* **Material for the task**
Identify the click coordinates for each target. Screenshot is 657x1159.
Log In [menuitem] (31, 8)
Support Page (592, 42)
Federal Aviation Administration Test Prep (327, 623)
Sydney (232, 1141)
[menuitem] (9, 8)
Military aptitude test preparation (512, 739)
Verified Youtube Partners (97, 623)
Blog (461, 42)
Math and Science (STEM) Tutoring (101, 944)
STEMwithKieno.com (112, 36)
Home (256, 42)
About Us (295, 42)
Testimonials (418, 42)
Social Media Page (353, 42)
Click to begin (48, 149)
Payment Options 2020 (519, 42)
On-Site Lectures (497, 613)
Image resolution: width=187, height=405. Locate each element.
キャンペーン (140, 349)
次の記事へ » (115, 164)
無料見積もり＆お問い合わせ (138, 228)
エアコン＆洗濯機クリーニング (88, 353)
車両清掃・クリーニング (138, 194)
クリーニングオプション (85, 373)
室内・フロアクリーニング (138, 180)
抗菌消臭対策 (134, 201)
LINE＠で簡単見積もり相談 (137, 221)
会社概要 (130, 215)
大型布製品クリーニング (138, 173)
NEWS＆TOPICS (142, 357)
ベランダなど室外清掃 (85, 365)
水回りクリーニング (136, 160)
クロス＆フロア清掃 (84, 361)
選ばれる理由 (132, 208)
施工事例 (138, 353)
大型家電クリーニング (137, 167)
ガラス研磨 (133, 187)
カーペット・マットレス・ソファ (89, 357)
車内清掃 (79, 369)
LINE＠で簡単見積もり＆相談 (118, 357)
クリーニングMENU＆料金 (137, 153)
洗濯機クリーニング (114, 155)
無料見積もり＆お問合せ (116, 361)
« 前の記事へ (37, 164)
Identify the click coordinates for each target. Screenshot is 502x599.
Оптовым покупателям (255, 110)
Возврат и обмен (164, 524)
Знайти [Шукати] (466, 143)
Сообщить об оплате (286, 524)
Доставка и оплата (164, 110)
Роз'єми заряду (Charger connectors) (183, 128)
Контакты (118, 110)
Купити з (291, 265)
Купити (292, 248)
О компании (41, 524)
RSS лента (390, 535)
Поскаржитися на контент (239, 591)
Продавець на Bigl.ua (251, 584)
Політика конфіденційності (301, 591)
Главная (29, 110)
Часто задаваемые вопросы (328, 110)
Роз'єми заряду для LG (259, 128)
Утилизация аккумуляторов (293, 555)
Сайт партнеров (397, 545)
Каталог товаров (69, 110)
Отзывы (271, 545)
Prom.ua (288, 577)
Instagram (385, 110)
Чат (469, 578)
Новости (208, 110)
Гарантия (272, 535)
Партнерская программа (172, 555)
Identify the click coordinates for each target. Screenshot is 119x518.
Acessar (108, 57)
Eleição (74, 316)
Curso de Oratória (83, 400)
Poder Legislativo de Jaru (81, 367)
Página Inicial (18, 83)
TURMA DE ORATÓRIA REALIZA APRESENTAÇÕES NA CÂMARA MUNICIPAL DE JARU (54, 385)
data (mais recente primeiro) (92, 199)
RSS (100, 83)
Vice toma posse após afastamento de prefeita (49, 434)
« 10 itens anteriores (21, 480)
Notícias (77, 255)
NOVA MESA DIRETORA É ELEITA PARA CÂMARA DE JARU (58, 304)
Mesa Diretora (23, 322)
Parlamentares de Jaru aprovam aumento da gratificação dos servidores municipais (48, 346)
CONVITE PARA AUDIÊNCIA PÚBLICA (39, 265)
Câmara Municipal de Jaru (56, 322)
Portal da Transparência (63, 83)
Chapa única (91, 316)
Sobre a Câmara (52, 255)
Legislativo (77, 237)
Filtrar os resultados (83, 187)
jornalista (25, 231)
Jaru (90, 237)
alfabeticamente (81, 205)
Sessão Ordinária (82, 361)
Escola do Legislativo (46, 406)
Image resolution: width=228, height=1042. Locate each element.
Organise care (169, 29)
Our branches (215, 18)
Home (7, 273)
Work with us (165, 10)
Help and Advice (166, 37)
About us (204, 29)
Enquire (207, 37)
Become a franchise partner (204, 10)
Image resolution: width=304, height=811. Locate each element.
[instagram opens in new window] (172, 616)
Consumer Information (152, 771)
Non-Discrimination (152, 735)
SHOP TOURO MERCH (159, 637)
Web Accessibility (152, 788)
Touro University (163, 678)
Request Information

* **What is needed**
Extract every line in the records above that contains the word "resolution".

* **Expected answer**
Image resolution: width=187, height=405. Locate each element.
Image resolution: width=228, height=1042. Locate each element.
Image resolution: width=304, height=811. Locate each element.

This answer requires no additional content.